The inevitable break with Debussy came when Debussy orchestrated the Gymnopédies to great acclaim. This and the flight of Valadon led to musical drought. It picked up again when he was approaching 40 and his father died. He went back to school to study early church music in greater depth, immersing himself in counterpoint and polyphony, Bach and Palestrina. The Velvet Man transformed into City Gent: bowler hat, stiff collar, furled umbrella and sober suit. He joined the Communist Party, became a pillar of the community in Arcueil and was decorated for civic services.

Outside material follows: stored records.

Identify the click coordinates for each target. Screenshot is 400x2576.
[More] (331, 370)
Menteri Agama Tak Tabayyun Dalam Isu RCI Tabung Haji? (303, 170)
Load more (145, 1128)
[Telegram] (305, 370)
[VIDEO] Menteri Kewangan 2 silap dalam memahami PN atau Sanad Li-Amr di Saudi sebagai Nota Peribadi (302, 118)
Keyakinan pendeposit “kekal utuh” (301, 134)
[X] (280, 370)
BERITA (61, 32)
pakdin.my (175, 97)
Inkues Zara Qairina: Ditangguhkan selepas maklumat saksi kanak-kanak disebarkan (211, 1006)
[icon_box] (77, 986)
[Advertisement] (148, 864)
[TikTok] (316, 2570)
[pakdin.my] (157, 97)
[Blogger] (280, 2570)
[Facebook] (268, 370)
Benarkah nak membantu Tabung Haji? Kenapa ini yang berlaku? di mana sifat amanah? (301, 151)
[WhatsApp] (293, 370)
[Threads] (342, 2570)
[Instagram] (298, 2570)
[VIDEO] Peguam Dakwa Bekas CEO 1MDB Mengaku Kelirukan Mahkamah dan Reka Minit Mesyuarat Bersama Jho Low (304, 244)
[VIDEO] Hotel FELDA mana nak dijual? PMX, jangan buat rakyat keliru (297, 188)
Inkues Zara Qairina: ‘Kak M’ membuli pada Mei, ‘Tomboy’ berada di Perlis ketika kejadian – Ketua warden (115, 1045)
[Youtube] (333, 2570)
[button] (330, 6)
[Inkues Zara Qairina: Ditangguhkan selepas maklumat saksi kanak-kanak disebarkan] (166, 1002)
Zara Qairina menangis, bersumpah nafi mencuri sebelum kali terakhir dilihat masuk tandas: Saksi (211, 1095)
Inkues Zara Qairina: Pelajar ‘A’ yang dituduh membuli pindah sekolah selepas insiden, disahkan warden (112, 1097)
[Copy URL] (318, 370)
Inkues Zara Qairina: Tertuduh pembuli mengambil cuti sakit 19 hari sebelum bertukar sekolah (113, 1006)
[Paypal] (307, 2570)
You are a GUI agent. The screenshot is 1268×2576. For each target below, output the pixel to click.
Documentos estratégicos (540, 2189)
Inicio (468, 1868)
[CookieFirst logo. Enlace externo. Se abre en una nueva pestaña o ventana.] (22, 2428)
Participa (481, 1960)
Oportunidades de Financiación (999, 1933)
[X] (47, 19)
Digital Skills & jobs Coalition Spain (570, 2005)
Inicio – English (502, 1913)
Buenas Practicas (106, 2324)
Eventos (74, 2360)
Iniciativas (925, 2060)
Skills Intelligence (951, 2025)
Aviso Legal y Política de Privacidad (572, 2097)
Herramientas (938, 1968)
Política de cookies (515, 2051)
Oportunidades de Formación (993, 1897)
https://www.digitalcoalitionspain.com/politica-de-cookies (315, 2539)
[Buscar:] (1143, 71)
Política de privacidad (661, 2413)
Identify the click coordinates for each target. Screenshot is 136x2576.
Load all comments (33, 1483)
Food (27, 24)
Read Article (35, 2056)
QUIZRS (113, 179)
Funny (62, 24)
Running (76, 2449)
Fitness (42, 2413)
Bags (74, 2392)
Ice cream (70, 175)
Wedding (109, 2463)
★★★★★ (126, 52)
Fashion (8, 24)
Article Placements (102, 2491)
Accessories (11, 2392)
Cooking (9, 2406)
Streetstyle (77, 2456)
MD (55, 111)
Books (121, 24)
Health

In 1911, Satie was suddenly 'discovered'. He was in his mid forties when he was taken up by Ravel (another composer of short earworms). Other disciples popped up, calling themselves 'Les Six', also known as 'Les nouveaux jeunes'. Intent on unhorsing impressionism, which was now old hat, their music was influenced by cubism and surrealism. Satie was also embraced by the wider circle of rising avant-garde stars: Cocteau, Picasso, René Clair, Picabia, Brâncuși and Man Ray. In 1917, he composed the music for Parade for the Ballets Russes, with sets by Picasso, scenario by Cocteau and choreography by Léonide Massine. Satie's score included parts for foghorn, typewriter, milk bottles and a pistol. It was a succès de scandale. Late blooming continued with the 1924 short dadaist film Entr'acte made in collaboration with Clair and Picabia. Written to be shown during the interval (entr'acte) of the ballet Relâche (which translates to 'show cancelled'), in the event, the show actually was cancelled, due to the unfeigned indisposition of the lead dancer. Real life aped their jape! The trio howled with laughter.
The movie they were making was slapstick at breakneck speed, surrealist before surrealism was born; Charlie Chaplin, the Goons, Monty Python, punk. A canon fires a huge shell that collapses like a soufflé. Balloon heads inflate, deflate. A runaway hearse is pulled by a camel. Matchsticks dance, boxing gloves levitate, top-hatted seducers take up attitudes. Satie wrote the music frame by frame: it is hectic and forgettable.
Cirrhosis of the liver killed him the following winter. He died peacefully, in the bosom of the Church that he had never actually left. His purported last words were suitably ambiguous: 'Ah, the cows…'
The book Erik Satie: Three Piece Suite is unsurprisingly divided into three parts. Part one, the shortest, is about Satie; it skitters selectively, mostly around his life. Part two is three times as long. Headed 'Satie A-Z', the alphabet contains such gems as 'A is for Arcueil' (where Satie lived, remember?) noting that the place name 'contains a + u + e + i, but not a single 'o''. Wow! We also marvel at the insight that Satie is satire spelled without the 'r'. Shall we just tactfully pass over this section?
The final section, headed 'Satie Diary', is again longer than the section devoted to the man himself. This is no surprise. We have already deduced that Penman is insanely self-important and deliciously un-self-aware. The diary regales us with an inconsequential daisy chain of maybe-Satie-related musings dated between January 2022 and October 2024. We wonder, among other things, why no one told him that other people's dreams ceased to interest us decades ago?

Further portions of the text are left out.